Marvin Allen

No. 16, 13
- Position: Wide receiver

Personal information
- Born: 5 March 1983 (age 43) Dorking, Surrey, England
- Listed height: 5 ft 10 in (1.78 m)
- Listed weight: 192 lb (87 kg)

Career information
- College: Northwood University

Career history
- London Olympians (2001–2004); Frankfurt Galaxy (2005–2006); Rhein Fire (2006); Amsterdam Admirals (2006); Pittsburgh Steelers (2006)*; Rhein Fire (2007); Miami Dolphins (2007)*; Pittsburgh Steelers (2008)*; London Warriors (2008–2011);
- * Offseason and/or practice squad member only

Awards and highlights
- Super Bowl champion (XLIII); 3× BritBowl champion (2001–2003);

= Marvin Allen (wide receiver) =

English American football player (born 1983)

Marvin Allen (born 5 March 1983) is an English former American football wide receiver. He was raised in Croydon, Greater London, England. He is a coach for the London Warriors. He was first signed by the London Olympians in 2001.

Allen has also played for the Frankfurt Galaxy, Rhein Fire and Amsterdam Admirals of NFL Europa. He was an international practice squad player for the Pittsburgh Steelers in 2006, the Miami Dolphins in 2007 and the Steelers again in 2008.

==Professional career==
Allen started his career with the London Olympians in 2001- 2004. In 2005, Allen played for the Frankfurt Galaxy and he caught 12 passes for 136 yards (11.3 yards per catch) with a long of 21 during his rookie year. In 2006, Allen played for three teams in NFL Europa. During the regular season he played for the Frankfurt Galaxy and Rhein Fire. He played for the Amsterdam Admirals in Yello Strom World Bowl XIV. He caught six passes for 79 yards (13.2 yards per catch).

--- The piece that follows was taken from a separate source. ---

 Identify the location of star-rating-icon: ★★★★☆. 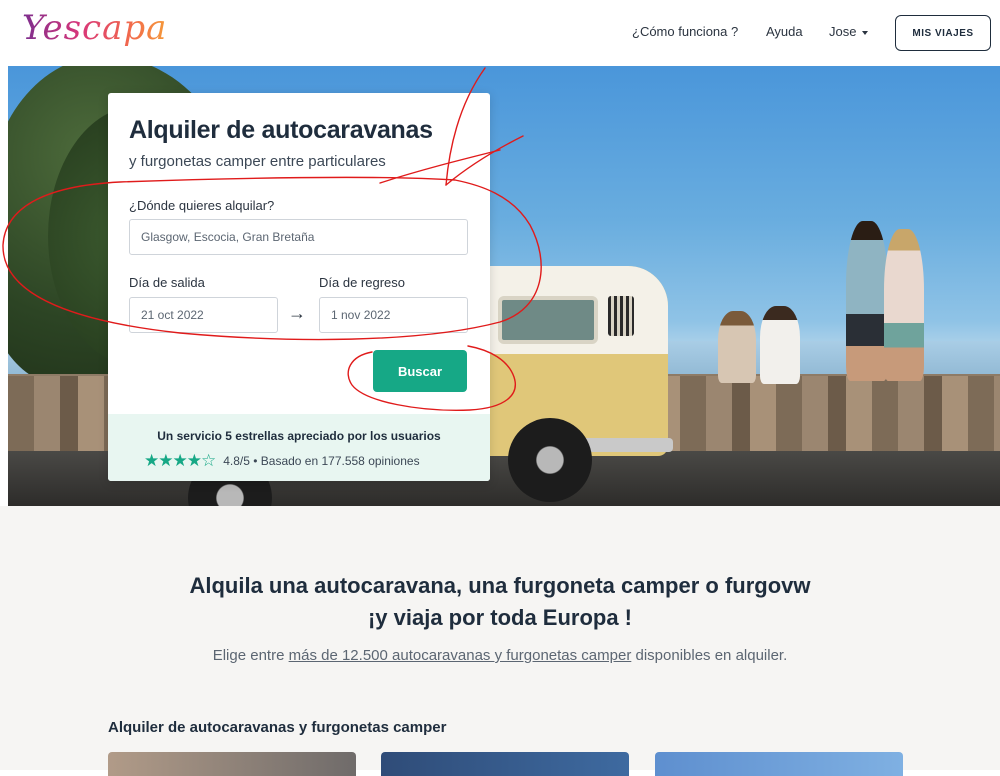
(180, 460).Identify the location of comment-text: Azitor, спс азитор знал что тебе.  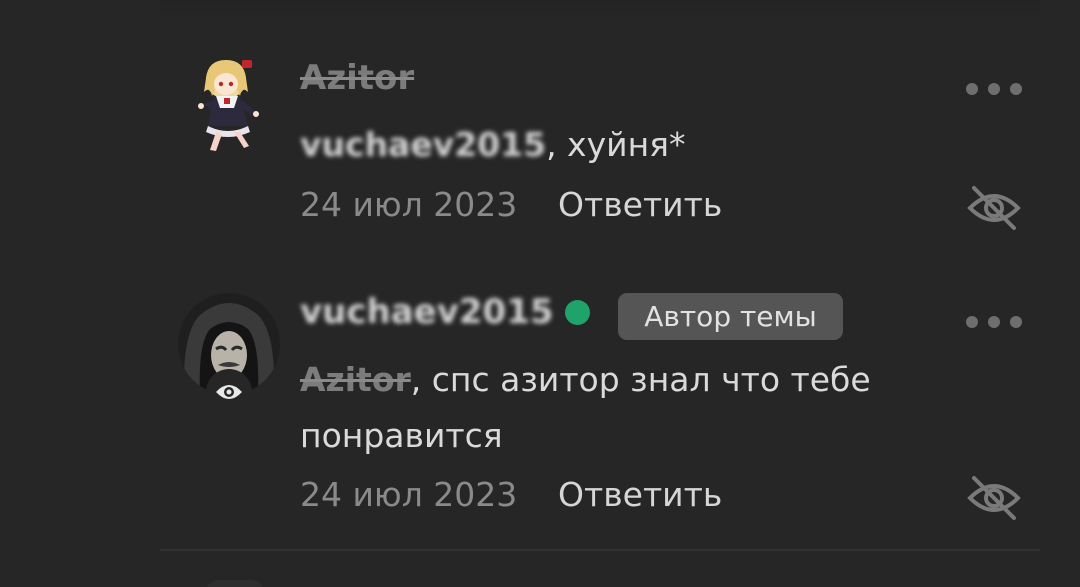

Allen was signed by the Steelers in July 2006. He was put on the practice squad in accordance with the NFL International Development Practice Squad program. After a season with the Miami Dolphins in the same role, he went back to the Pittsburgh Steelers for the 2008 season. He remained on the practice squad with Pittsburgh throughout the regular and post-season. He was on the team sideline during Super Bowl XLIII when the team defeated the Arizona Cardinals.

Allen played for the London Warriors as a wide receiver from 2008 to 2011, and is now on the team's coaching staff.

==Personal==
Allen is the son of NFL Europa's Director of International Player and Football Development, Tony Allen.